__Problem__. Rewrite every line of the items below as a numbered list, dropping any blank lines and omitting the pictures.

__Data lines__.
▽

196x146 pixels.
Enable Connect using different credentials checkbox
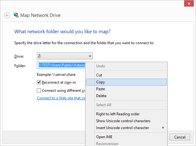(x=39, y=91)
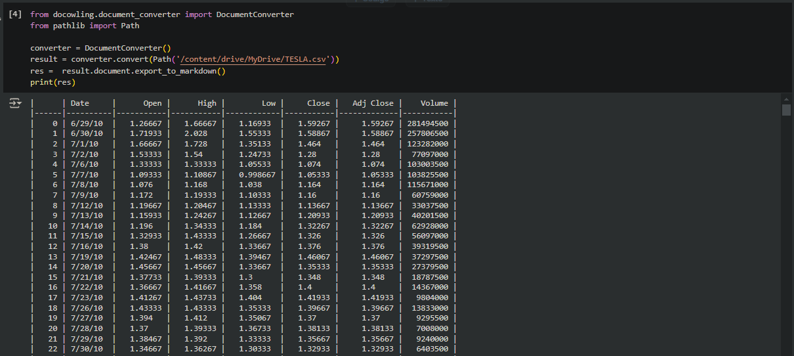
Task: Open the output actions icon beside the table
Action: (14, 104)
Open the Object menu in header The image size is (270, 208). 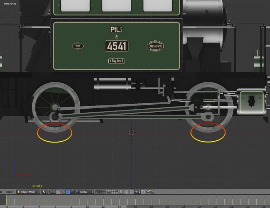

△

__Reply__.
1. 196x146 pixels.
2. Enable Connect using different credentials checkbox
3. (x=39, y=91)
4. Task: Open the output actions icon beside the table
5. Action: (14, 104)
6. Open the Object menu in header The image size is (270, 208). 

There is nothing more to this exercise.